*Goal of the exercise*. Write out the listing below character for character, though without its pictures.

*Raw data*.

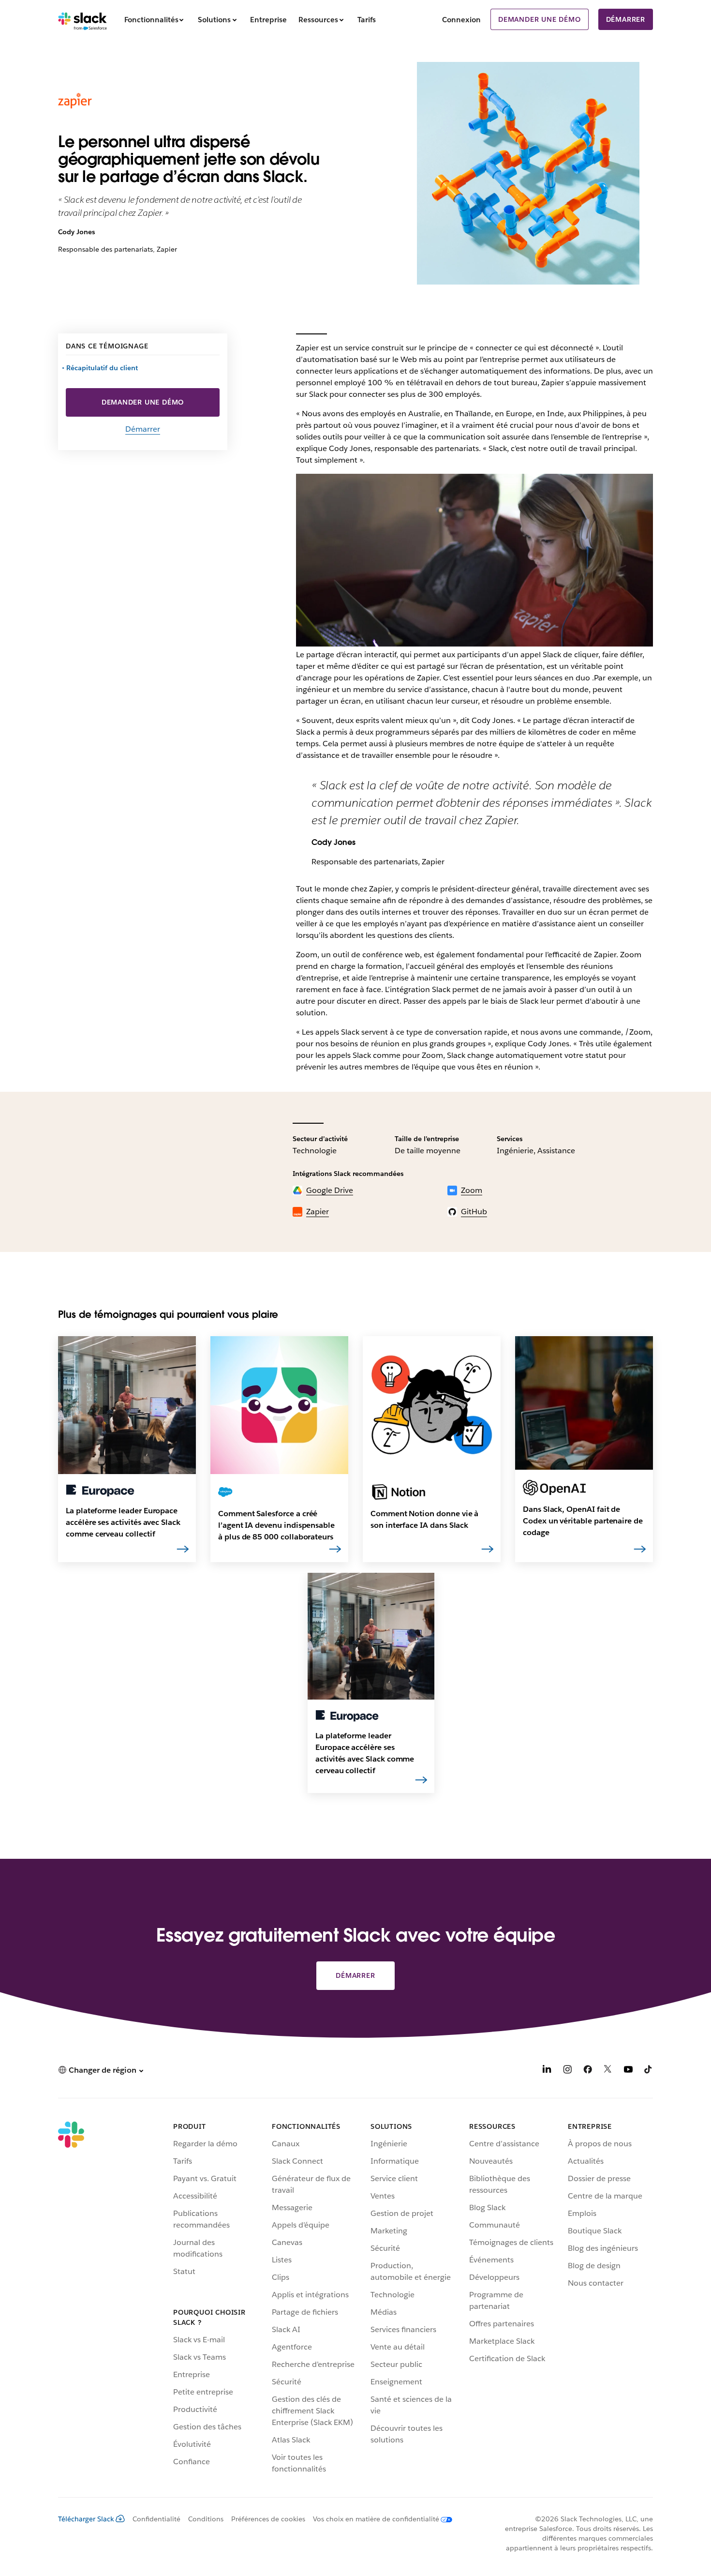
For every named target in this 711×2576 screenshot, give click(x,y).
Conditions (205, 2519)
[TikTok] (648, 2071)
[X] (608, 2071)
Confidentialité (156, 2519)
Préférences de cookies (268, 2519)
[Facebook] (587, 2071)
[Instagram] (567, 2071)
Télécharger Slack (86, 2519)
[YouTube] (628, 2071)
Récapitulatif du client (103, 367)
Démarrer (625, 19)
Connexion (461, 19)
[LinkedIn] (547, 2071)
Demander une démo (539, 19)
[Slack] (82, 19)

*Expected output*.
For every named target in this 711×2576 screenshot, give click(x,y).
Conditions (205, 2519)
[TikTok] (648, 2071)
[X] (608, 2071)
Confidentialité (156, 2519)
Préférences de cookies (268, 2519)
[Facebook] (587, 2071)
[Instagram] (567, 2071)
Télécharger Slack (86, 2519)
[YouTube] (628, 2071)
Récapitulatif du client (103, 367)
Démarrer (625, 19)
Connexion (461, 19)
[LinkedIn] (547, 2071)
Demander une démo (539, 19)
[Slack] (82, 19)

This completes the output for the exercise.